Eastland Mall is a shopping mall in Bloomington, Illinois. It opened in 1967. It features more than 20 stores and a food court. The anchor store is Kohl's. There are 3 vacant anchor stores that were once Macy's, Bergner's, and Sears. The fifth anchor store, JCPenney, has been rebuilt, partially demolished, and subdivided into in-line mall retail space. The mall is owned and managed by CBL & Associates Properties. The mall was featured on Dying Malls in 2024.

==History==
Eastland Mall opened on February 16, 1967, anchored by JCPenney and Sears, both of which had moved from downtown Bloomington. The mall was built on the east side of town, at the southwestern corner of East Empire Street (Illinois Route 9) and Veterans Parkway (formerly U.S. Route 66, now Interstate 55 Business Loop). At the time, this intersection had only a gas station, although a Kmart store was also under development at the time.

Eastland Mall housed many local and national tenants including Woolworth, Kirlin's Hallmark Gold Crown and a Walgreens drugstore, which relocated outside the mall in 1991. Besides the two anchors, several of the mall's tenants had moved from downtown, including Singer Sewing Center and Chadband's Diamond and Gold Center; the latter had been in business since 1892. Other major tenants included a grocery store and movie theater.
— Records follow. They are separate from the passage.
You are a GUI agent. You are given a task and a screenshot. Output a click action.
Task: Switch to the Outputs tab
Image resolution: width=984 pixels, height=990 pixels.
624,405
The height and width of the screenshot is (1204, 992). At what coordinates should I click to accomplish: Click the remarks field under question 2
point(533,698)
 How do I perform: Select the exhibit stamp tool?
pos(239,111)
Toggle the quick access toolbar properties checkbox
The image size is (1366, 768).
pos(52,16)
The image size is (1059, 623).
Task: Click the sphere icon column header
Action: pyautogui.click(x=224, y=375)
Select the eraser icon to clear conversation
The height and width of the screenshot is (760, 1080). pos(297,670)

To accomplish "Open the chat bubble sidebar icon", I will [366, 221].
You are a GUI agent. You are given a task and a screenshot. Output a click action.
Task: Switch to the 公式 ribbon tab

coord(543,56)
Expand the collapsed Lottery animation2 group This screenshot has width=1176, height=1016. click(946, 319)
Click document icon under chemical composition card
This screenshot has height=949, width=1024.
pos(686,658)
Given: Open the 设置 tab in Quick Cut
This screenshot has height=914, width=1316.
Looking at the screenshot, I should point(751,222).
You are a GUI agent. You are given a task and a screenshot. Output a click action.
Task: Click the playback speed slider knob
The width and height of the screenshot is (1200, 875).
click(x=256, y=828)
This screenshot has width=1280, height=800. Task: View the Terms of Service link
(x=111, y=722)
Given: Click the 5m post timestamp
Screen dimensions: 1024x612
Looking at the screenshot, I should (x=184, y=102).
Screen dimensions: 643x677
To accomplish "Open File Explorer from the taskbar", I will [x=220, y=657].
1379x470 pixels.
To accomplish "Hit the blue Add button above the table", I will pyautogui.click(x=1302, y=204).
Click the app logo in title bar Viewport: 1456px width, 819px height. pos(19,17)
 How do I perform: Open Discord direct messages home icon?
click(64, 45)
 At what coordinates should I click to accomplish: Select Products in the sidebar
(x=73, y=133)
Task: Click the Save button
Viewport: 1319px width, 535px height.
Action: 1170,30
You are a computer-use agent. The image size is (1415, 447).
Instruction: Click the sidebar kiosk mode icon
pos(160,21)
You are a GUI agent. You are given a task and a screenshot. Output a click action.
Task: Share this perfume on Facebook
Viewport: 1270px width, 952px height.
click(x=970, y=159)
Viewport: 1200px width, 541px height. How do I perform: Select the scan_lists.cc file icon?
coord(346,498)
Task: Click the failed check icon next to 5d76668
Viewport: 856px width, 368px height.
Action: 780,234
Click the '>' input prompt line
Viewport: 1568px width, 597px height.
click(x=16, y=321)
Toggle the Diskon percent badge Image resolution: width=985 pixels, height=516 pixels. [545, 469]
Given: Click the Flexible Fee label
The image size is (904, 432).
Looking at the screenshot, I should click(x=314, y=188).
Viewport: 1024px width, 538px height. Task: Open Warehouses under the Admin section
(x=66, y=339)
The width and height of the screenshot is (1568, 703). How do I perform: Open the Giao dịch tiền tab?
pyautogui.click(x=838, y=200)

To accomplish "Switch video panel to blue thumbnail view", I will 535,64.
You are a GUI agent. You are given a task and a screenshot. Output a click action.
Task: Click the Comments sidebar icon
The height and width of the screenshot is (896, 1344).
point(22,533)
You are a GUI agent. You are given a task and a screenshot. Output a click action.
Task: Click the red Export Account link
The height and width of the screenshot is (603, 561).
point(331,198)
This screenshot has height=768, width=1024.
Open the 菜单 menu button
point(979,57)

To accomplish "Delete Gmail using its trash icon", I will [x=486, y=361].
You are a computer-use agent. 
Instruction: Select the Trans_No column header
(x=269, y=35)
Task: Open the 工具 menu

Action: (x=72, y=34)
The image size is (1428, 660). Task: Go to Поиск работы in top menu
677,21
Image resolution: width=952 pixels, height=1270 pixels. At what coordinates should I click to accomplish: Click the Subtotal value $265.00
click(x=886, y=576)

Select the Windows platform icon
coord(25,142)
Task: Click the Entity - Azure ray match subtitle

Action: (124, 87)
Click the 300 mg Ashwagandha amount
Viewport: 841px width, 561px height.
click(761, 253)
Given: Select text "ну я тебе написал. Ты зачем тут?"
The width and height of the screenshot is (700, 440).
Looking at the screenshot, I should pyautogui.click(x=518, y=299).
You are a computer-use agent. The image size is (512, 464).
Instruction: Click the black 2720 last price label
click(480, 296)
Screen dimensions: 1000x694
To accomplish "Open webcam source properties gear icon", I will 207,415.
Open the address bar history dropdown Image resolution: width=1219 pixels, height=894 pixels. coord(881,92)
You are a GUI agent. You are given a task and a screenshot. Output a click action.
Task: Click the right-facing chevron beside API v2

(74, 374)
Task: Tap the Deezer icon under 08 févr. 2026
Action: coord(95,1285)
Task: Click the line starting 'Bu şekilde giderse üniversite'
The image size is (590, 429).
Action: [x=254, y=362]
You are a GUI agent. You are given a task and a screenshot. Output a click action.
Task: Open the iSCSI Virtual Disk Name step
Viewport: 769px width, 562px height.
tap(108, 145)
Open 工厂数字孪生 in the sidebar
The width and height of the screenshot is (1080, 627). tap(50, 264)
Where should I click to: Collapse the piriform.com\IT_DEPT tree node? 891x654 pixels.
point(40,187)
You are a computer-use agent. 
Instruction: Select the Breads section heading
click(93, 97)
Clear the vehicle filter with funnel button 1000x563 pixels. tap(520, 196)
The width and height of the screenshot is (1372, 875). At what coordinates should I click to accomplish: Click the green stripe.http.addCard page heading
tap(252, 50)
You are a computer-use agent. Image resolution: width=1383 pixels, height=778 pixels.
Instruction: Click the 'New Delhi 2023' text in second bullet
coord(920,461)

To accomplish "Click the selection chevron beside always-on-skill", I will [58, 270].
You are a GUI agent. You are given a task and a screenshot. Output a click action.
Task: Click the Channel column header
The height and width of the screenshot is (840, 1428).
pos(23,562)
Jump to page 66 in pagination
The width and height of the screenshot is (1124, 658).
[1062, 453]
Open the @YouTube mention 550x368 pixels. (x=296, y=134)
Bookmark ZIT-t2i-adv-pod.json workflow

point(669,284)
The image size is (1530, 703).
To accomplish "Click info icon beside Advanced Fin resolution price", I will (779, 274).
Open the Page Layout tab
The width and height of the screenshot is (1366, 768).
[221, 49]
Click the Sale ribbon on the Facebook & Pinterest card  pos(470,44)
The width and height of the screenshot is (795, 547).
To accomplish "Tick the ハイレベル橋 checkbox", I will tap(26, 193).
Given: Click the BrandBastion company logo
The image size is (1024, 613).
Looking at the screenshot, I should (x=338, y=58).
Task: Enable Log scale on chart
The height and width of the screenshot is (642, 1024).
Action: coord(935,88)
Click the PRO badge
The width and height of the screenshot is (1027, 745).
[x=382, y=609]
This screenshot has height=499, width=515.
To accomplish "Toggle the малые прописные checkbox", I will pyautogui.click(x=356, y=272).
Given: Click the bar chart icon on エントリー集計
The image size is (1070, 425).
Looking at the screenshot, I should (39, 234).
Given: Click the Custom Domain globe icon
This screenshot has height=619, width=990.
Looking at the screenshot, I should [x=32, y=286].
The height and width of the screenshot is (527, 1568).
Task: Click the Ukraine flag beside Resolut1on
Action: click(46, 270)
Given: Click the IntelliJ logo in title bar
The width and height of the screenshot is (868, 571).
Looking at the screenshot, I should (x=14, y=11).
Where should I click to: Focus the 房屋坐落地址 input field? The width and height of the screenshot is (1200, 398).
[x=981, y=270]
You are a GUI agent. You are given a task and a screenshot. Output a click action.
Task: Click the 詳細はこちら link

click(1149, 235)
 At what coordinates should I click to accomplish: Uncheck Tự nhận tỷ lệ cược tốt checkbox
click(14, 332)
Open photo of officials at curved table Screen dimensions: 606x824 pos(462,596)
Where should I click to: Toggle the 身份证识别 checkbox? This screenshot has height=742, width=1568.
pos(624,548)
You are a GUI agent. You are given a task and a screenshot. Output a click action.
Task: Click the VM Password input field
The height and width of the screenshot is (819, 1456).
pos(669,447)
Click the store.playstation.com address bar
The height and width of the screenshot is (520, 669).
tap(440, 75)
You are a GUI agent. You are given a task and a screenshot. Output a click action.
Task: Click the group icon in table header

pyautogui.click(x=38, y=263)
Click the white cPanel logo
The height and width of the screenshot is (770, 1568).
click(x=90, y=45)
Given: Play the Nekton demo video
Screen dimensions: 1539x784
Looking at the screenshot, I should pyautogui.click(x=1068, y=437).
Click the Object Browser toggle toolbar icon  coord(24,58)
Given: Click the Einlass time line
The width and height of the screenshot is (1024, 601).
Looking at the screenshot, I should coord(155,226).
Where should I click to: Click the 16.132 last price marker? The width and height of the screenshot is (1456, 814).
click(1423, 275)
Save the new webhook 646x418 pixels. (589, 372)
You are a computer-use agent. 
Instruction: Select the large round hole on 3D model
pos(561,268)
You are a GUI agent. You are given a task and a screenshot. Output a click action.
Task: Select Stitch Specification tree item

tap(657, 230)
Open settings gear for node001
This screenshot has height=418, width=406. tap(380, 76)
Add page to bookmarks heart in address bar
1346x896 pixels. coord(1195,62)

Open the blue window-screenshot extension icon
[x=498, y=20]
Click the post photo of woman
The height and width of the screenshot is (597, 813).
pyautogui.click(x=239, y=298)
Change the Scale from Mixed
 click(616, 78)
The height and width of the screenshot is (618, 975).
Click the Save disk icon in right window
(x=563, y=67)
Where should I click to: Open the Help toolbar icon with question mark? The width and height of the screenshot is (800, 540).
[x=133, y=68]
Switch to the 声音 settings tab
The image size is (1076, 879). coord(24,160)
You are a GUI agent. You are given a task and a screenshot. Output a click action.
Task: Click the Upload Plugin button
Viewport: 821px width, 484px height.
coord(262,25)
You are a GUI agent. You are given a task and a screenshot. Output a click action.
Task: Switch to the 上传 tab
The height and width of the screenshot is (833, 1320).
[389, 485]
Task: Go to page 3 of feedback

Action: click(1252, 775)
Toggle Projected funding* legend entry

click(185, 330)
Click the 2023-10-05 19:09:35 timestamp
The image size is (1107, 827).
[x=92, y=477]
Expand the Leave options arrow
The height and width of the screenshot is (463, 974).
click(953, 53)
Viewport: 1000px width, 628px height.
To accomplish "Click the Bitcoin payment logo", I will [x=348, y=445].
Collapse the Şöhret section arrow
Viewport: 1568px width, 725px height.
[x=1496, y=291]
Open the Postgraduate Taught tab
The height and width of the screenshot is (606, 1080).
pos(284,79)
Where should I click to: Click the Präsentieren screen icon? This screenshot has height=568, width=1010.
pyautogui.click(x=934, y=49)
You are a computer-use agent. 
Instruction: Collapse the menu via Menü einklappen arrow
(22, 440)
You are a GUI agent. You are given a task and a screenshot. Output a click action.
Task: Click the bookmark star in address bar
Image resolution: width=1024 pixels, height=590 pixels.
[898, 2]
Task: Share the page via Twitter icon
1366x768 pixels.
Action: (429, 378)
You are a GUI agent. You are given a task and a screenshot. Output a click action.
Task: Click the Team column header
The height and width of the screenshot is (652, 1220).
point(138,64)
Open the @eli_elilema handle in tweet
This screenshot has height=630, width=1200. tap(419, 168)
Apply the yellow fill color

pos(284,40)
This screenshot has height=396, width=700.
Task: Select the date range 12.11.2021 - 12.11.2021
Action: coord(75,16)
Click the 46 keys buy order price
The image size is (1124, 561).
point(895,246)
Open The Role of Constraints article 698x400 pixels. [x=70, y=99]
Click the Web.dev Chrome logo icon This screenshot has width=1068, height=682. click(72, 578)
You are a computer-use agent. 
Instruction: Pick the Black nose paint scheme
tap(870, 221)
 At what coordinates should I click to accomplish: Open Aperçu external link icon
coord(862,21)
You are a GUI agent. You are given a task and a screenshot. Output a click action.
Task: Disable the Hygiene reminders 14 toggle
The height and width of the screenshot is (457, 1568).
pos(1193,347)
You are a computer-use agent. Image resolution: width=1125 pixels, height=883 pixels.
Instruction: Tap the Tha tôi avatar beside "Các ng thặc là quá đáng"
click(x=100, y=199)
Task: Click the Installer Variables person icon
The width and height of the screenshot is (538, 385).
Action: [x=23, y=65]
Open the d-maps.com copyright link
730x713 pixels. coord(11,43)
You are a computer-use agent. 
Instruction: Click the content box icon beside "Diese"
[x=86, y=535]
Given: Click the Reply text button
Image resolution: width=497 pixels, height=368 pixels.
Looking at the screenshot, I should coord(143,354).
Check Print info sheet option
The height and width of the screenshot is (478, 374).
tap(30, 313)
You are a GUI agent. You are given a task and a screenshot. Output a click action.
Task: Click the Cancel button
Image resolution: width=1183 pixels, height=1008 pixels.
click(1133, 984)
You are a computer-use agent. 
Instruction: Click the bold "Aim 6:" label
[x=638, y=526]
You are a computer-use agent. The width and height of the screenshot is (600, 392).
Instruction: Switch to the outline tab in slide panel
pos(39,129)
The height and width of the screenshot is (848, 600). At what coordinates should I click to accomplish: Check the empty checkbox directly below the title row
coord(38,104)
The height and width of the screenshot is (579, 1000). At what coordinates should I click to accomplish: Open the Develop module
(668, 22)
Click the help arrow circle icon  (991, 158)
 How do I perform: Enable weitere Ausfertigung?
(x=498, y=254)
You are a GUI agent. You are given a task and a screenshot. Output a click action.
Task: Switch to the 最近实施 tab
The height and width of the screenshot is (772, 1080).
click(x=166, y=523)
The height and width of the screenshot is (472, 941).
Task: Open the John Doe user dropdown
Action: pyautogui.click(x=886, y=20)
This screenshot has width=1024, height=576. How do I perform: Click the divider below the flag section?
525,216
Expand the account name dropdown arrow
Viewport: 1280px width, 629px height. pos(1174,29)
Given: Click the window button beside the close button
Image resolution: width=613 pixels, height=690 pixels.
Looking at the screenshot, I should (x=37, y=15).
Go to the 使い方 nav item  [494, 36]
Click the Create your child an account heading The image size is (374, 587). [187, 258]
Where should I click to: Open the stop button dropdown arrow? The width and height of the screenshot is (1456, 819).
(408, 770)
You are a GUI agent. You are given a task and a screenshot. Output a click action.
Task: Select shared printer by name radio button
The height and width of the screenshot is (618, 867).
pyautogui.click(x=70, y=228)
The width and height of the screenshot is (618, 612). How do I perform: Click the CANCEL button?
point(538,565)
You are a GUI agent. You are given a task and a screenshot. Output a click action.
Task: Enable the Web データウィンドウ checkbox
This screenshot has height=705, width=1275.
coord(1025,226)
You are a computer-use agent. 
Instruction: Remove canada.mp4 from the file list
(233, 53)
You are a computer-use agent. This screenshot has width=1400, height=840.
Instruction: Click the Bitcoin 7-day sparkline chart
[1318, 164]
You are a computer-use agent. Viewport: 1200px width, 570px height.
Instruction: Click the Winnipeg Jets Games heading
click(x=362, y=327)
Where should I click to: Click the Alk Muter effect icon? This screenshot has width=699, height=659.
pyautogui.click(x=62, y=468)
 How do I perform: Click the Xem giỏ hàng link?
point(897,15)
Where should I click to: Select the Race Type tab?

An Applebee's opened next to the mall on November 7, 1994.

The mall was expanded several times in its history, first with a Bergner's department store in 1973, the first new department store to open in the city in more than thirty years. Kohl's was added a decade later. A food court was added in 1989 followed by a mall-wide renovation a year later, Sears expanded its store in 1997, and a Famous-Barr was added in November 1999, which became Macy's in 2006. On January 4, 2017, Macy's announced that it would close its store as part of a plan to close 68 stores nationwide. The store closed on March 31, 2017. After the announcement, JCPenney stated on March 17, 2017, that they would be closing their store on July 31, 2017 as part of a plan to close 138 stores nationwide. This was later delayed for unknown reasons, and the store would then close at the end of August. In 2018, it was announced that the vacant JCPenney anchor store would be subdivided, with a Planet Fitness and H&M opening in the fall of 2018. It was also announced that Outback Steakhouse would be built on the northeast corner of the mall property which opened on December 12, 2018. On April 18, 2018, Bergner's announced that its store would be closing in August 2018 as the parent company, Bon-Ton Stores, was going out of business. The store closed on August 31, 2018 which left Kohl's and Sears as the only anchor stores. On June 8, 2018, it was announced that Hibbett Sports will open later in 2018. The new store will open next to the Charlotte Russe store. On August 22, 2018, Sears announced that its store would be closing in November 2018 as part of a plan to close 46 stores nationwide. After the store closed, Kohl's was the only traditional anchor store left. On September 11, 2018, it was announced that H&M would open on October 4. The store later closed in 2021. The closure of Woolworth made way for an Old Navy store. Chattanooga, Tennessee-based CBL & Associates Properties acquired the mall from Copaken, White and Blitt in November 2005 along with two other malls.

==Community impact==
A second mall, College Hills Mall, opened in nearby Normal in 1980. This smaller mall was an unsuccessful competitor, lacking the big chain stores present at Eastland; over time, many stores such as MC Sports would relocate from College Hills to Eastland. College Hills Mall was demolished in 2005 for a new shopping mall called The Shoppes at College Hills.